(Extract)

The Unofficial VS Benchmark Project


NEW DEVELOPMENTS AS OF FEB 1, 2001:

All of the material on this page is now obsolete. I have developed COBOL performance measures for various VS models, several HP models and several IBM RS/6000 models, all without benefit of any outside help. A couple of you contacted me about this project, and for that I thank you. In the end, though, I had to do it myself and I had to wait until circumstances presented opportunities to test HP and IBM platforms on the same basis as the VS.

The numbers I have developed for about 10 different brands and models will not be disclosed just yet. I am still thinking through the implications of what I have discovered.

If you think you have a pressing need to understand VS, HP and RS/6000 performance, you are free to email me. If you have access to Microfocus or AccuCOBOL or Fujitsu COBOL on any interesting platforms and are willing to spend a little time getting my benchmark to run on your system, by all means drop me a line and we’ll talk about it.

Watch for news about COBOL ReSource.


NEW DEVELOPMENTS AS OF JULY/AUGUST 1999:

I have developed a measurement technique that appears to yield CPU speed measurements close to the nanosecond. As described in my original concept of this project (below), the technique measures COBOL verb execution speeds. That’s all we really care about. COBOL measures are far more useful than machine language measures, since few business programs in the real world are written in assembly language and none in raw machine language.

The new benchmark presently contains 43 measurements of COBOL verb and data item combinations. They are not necessarily the 43 one might most wish to see — they are the first 43 I implemented. I am presently measuring:

  • GO TO
  • simple PERFORM
  • MOVE literal zero TO comp 9(2)
  • MOVE literal zero TO comp 9(3)
  • MOVE literal zero TO comp 9(4)
  • MOVE literal zero TO comp 9(5)
  • MOVE literal zero TO comp 9(6)
  • MOVE literal zero TO comp 9(7)
  • MOVE literal zero TO comp 9(8)
  • MOVE literal 12 TO PIC Z9
  • MOVE literal 123 TO PIC ZZ9
  • MOVE literal 1234 TO PIC Z,ZZ9
  • MOVE literal 12345 TO PIC ZZ,ZZ9
  • MOVE literal 123456 TO PIC ZZZ,ZZ9
  • MOVE literal 1234567 TO PIC Z,ZZZ,ZZ9
  • MOVE literal 12345678 TO PIC ZZ,ZZZ,ZZ9
  • MOVE literal “1” TO PIC X(1)
  • MOVE literal “12” TO PIC X(2)
  • MOVE literal “123” TO PIC X(3)
  • MOVE literal “1234” TO PIC X(4)
  • MOVE literal “12345” TO PIC X(5)
  • MOVE literal length 10 TO PIC X(10)
  • MOVE literal length 20 TO PIC X(20)
  • MOVE variable length 132 TO PIC X(132)
  • MOVE literal “A” TO PIC X(2)
  • MOVE literal “A” TO PIC X(3)
  • MOVE literal “A” TO PIC X(4)
  • MOVE literal “A” TO PIC X(5)
  • MOVE literal “A” TO PIC X(10
  • MOVE literal “A” TO PIC X(20)
  • MOVE literal “A” TO PIC X(132)

(End Extract)
(Extracted material)

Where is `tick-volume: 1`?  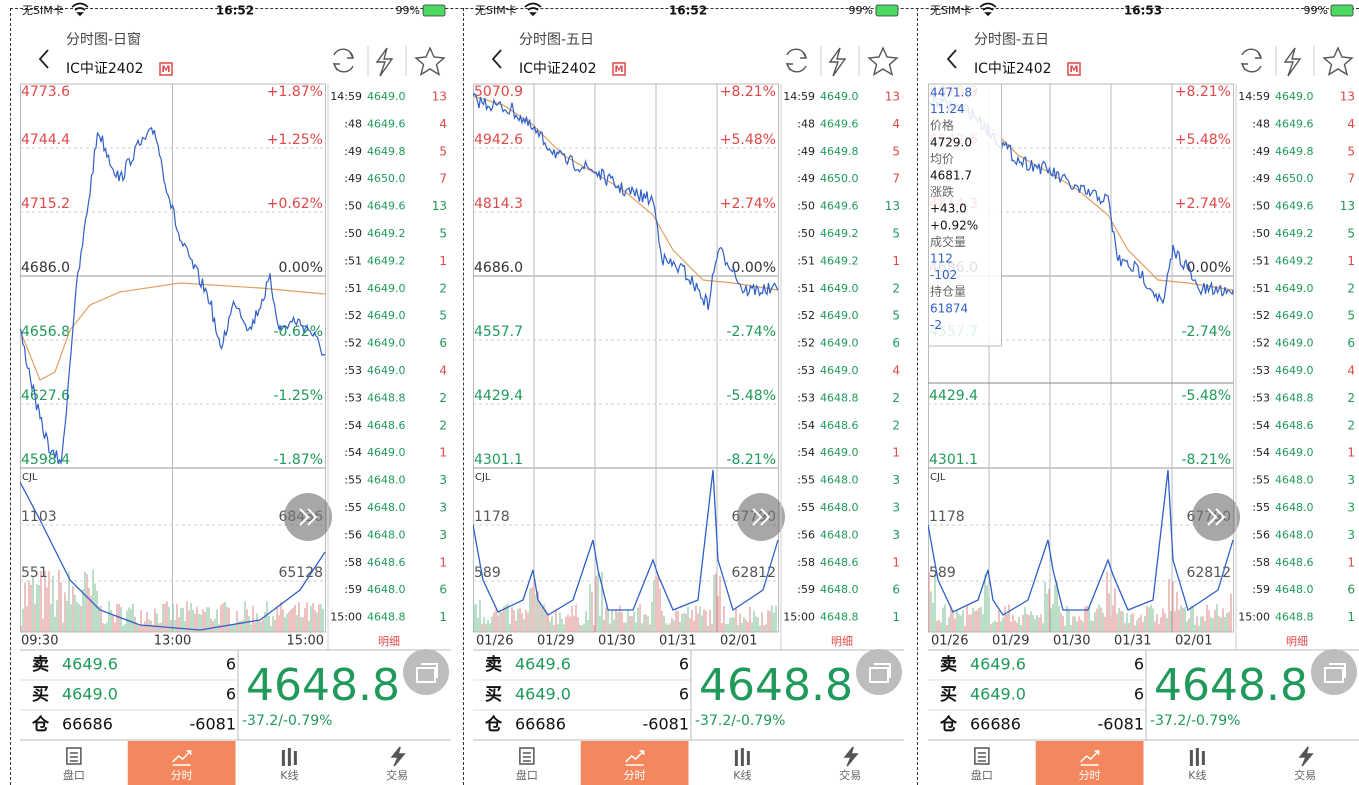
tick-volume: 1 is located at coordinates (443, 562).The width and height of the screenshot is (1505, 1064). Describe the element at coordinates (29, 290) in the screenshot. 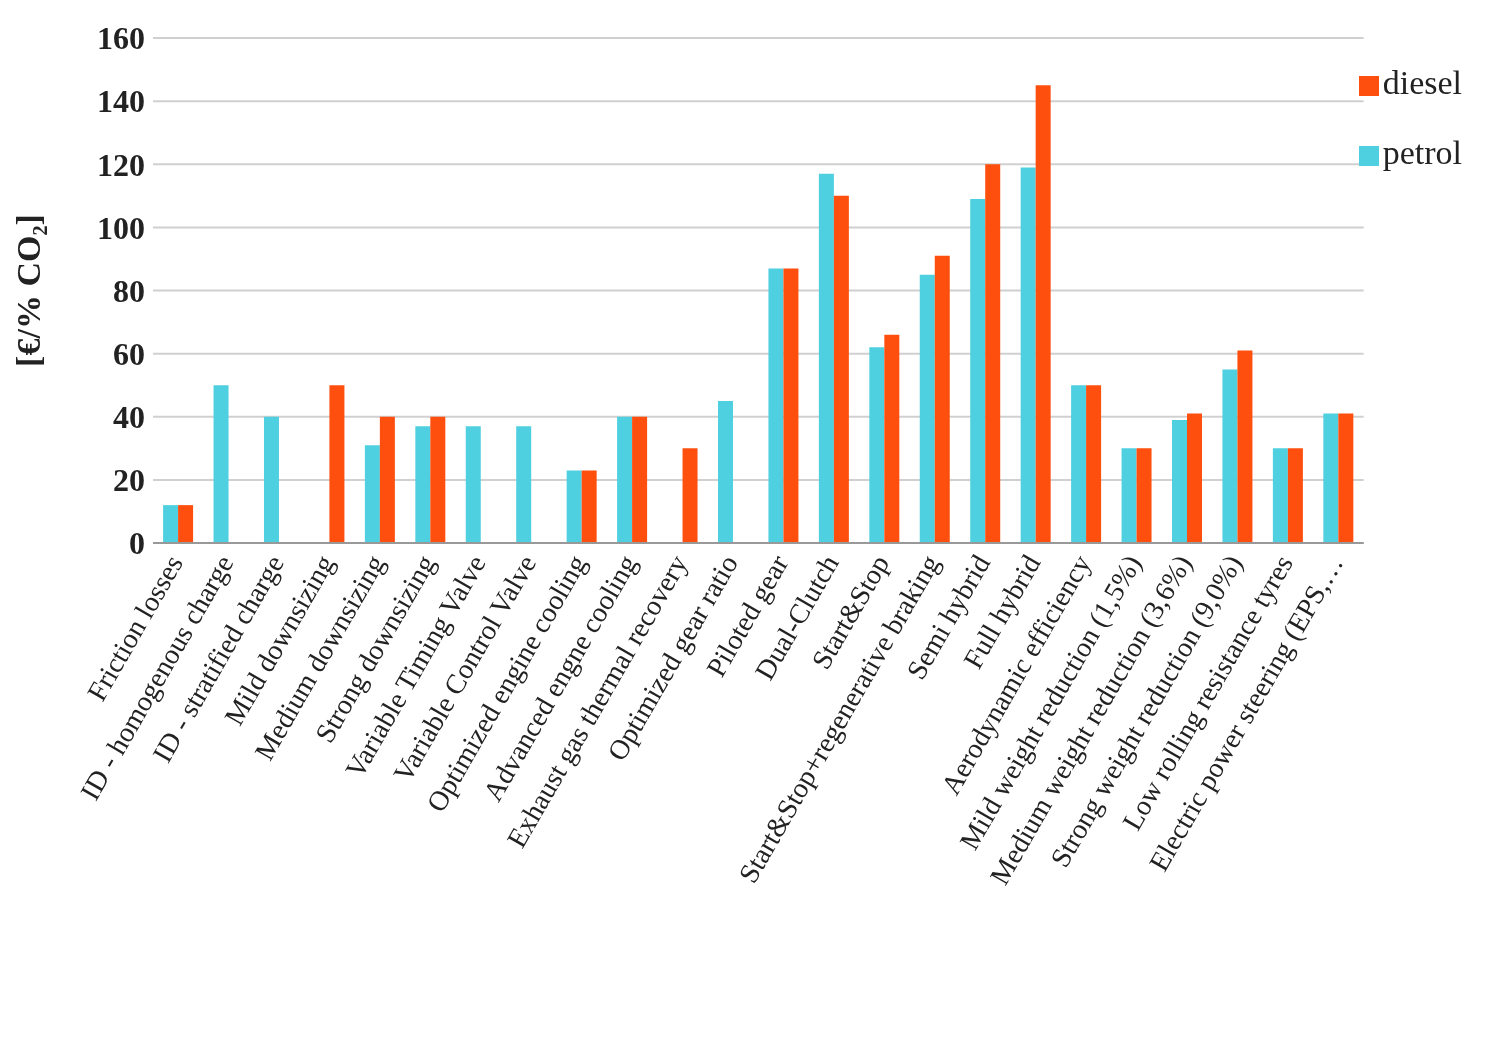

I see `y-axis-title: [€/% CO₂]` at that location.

(End Extracted material)
(Extracted material)

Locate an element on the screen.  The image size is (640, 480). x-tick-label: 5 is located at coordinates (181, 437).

(End Extracted material)

* **Complete the following**:
A: According to the VS benchmark page, how many measurements of COBOL verb and data item combinations does the new benchmark presently contain?
B: Carry on the VS benchmark page from its last line, picking up right after the final item in its list of measurements.

* **Answers by item number**:
A: It contains 43 measurements.

B:
  • MOVE binary halfword to binary halfword
  • MOVE literal TO binary halfword
  • ADD binary halfword TO binary halfword
  • SUBTRACT binary halfword FROM binary halfword
  • MULTIPLY binary halfword BY binary halfword
  • DIVIDE binary halfword INTO binary halfword
  • MOVE binary fullword TO binary fullword
  • MOVE literal TO binary fullword
  • ADD binary fullword TO binary fullword
  • SUBTRACT binary fullword FROM binary fullword
  • MULTIPLY binary fullword BY binary fullword
  • DIVIDE binary fullword INTO binary fullword

Programmatic access to a real time clock is important, but not critical. The VS has a 1/100th-second real time clock. The OS charges CPU clock usage to each task, and that, too, is available to the application. Other platforms may make CPU or “wall clock” time available to the application, and the appropriate call must be formulated for each platform.

METHODOLOGY

The methodology for making relatively precise measurements of processor speed in a given work context is as follows:

Run an empty loop many times, measuring the CPU usage, then run the same loop the same number of times with a unit of work within it, again measuring CPU usage. Subtract the empty loop CPU usage from the work-unit loop CPU usage. The difference is a measurement of the CPU usage of the unit of work. Compute the derivatives to show how many units of work per second, how many nanoseconds or microseconds one unit of work takes to complete, etc.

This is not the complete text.